Il calciomercato della Premier League sta vivendo una fase di iperinflazione senza precedenti. Trasferimenti da capogiro, cifre che sfidano ogni logica economica e una competizione che sembra aver perso il contatto con la realtà. L’ultimo esempio? Sandro Tonali passato dal Newcastle al Tottenham per la cifra record di 116 milioni di euro.
Questo trasferimento è solo la punta dell’iceberg di una tendenza preoccupante che sta coinvolgendo l’intero campionato inglese. I club stanno spendendo cifre astronomiche per giocatori che, in molti casi, non hanno dimostrato un valore corrispondente sul campo. La domanda sorge spontanea: fino a quando questa bolla potrà resistere?
Trasferimenti folli e cifre da capogiro
Il caso di Tonali non è isolato. Il Tottenham ha speso 100 milioni di euro per Savinho un giocatore che in due stagioni al manchester city ha segnato solo due gol e ha fatto la riserva. Per metà di quella cifra, il Paris Saint-Germain ha acquistato Ferran Torres dal Barcellona un campione del mondo che ha segnato il gol decisivo in finale.
Altri esempi includono Conor Delap venduto dal Chelsea al Nottingham Forest per 58 milioni di euro dopo aver segnato solo tre gol in duemila minuti. Anche Nicolas Jackson è stato ceduto all’Aston Villa per 75 milioni di euro, nonostante abbia trascorso lo scorso anno come riserva di Harry Kane al Bayern Monaco.

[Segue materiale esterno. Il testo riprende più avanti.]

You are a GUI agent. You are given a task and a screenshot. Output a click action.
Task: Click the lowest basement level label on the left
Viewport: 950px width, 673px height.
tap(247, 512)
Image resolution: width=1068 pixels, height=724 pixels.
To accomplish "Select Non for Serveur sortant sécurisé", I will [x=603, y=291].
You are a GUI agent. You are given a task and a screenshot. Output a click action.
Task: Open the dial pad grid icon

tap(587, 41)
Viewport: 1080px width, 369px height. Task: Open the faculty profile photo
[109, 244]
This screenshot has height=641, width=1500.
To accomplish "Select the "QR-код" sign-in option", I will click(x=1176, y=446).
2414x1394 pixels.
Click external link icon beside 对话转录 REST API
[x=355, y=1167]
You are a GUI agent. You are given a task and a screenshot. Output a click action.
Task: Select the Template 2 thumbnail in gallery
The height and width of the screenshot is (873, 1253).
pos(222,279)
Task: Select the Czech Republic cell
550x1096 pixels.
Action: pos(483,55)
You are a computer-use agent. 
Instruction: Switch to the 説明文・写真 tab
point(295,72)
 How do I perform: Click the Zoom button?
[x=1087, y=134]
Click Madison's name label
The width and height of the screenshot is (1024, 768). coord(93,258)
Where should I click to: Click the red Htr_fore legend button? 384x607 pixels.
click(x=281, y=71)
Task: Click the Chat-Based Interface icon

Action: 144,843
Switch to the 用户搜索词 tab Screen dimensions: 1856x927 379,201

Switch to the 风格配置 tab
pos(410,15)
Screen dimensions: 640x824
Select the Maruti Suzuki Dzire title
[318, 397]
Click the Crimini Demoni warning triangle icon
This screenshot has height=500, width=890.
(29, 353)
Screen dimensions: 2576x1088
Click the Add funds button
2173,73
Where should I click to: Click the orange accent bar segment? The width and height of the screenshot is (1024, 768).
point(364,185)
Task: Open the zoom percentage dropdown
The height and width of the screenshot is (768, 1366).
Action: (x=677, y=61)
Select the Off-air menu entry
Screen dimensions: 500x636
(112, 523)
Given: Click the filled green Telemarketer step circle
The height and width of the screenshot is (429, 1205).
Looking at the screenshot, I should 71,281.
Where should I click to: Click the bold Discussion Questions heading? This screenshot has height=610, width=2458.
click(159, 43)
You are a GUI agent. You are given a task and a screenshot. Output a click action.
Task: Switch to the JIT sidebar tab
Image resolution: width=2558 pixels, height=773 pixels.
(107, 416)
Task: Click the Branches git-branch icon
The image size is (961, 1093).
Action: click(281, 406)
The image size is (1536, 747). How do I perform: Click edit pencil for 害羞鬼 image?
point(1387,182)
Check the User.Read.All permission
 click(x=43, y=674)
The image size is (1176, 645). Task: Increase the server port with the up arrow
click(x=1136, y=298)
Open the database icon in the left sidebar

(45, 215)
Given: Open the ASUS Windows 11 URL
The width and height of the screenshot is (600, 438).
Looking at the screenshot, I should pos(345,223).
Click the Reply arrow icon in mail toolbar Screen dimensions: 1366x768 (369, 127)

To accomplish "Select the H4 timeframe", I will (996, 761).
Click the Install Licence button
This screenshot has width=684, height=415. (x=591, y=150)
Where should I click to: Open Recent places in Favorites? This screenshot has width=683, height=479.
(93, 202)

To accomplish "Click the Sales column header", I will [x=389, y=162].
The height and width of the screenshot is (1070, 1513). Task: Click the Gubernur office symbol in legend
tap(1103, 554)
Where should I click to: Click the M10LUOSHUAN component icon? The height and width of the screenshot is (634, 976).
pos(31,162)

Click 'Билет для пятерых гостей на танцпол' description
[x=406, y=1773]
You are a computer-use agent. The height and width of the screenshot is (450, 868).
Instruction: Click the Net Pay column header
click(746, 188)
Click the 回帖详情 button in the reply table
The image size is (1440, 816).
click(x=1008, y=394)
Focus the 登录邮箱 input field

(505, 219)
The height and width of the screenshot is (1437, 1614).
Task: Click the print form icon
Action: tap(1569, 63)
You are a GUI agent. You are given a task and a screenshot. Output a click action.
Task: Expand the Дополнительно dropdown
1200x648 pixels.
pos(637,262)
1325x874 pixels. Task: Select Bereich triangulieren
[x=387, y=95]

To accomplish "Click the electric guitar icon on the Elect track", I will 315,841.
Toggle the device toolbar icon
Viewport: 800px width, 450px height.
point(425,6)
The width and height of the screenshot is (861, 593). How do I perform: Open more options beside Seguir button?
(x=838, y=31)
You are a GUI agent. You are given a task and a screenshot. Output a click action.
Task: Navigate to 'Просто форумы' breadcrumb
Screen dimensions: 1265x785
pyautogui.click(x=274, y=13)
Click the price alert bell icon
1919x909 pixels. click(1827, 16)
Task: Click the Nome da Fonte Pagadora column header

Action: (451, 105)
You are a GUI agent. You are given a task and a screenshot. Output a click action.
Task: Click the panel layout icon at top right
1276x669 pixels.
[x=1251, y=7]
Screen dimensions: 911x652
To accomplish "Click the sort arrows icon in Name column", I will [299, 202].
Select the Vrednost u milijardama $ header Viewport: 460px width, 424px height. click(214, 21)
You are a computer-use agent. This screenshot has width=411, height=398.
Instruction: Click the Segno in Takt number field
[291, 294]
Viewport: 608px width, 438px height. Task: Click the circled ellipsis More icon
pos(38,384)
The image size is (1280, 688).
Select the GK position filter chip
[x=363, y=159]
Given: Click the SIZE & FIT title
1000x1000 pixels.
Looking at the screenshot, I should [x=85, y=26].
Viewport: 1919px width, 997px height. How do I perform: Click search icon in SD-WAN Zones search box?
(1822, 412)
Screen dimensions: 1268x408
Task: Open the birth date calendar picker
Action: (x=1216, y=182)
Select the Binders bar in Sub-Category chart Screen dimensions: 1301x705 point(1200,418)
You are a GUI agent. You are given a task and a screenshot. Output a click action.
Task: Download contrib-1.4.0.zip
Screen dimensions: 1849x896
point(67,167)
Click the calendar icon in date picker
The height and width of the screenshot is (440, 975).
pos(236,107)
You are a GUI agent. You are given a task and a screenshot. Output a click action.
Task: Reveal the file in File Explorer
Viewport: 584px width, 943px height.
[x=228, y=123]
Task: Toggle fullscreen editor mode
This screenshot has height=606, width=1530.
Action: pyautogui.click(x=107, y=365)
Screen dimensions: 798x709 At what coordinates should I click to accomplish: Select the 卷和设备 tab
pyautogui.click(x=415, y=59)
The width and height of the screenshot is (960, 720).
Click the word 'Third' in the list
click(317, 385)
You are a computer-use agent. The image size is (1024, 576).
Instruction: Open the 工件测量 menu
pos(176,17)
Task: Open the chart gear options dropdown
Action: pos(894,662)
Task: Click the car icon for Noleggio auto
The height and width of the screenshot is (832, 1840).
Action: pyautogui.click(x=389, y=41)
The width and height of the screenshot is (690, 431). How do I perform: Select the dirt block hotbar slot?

La situazione è così surreale che la Premier League ha speso 2,7 miliardi di sterline in questa sessione di mercato, superando la somma totale spesa da Spagna, Italia e Germania insieme. Questo trend ha portato a definire la Premier League come un mercato dove i giocatori sono trattati come merci di alto valore scambiate a prezzi che non hanno alcun legame con la realtà.
La strategia disperata del Tottenham
Il Tottenham sembra essere il club più attivo in questa follia finanziaria. Oltre a Tonali e Savinho, gli Spurs hanno investito 85 milioni di sterline in Mateus Fernandes appena sei settimane dopo la retrocessione del West Ham United. Questo tipo di operazioni è stato definito come una strategia di disperazione un tentativo di mostrare ambizione dopo anni di parsimonia sotto la gestione di Daniel Levy.
La cessione di Tonali è particolarmente emblematica. Il giocatore ha totalizzato zero gol e due assist nella sua ultima stagione con il Newcastle United e i suoi tre anni al club sono ricordati soprattutto per una squalifica di dieci mesi per violazione delle regole del gioco d’azzardo. Nonostante ciò, il Tottenham lo ha reso uno dei 15 giocatori più costosi della storia.
Altri esempi di follia finanziaria
Il Manchester City ha acquistato James Trafford un portiere del Burnley per 36 milioni di euro, per poi venderlo al Leeds United per 46 milioni di euro dopo solo una presenza in campionato in otto mesi e mezzo. Inoltre, il City ha speso 100 milioni di euro per il marocchino Bouaddi un giocatore di cui pochi in Inghilterra avevano sentito parlare fino a tre mesi fa.
Questi esempi dimostrano come la Premier League stia vivendo una fase di iperinflazione nel calciomercato, con cifre che sembrano sempre più scollegate dal valore reale dei giocatori. La domanda è: quando questa bolla scoppierà?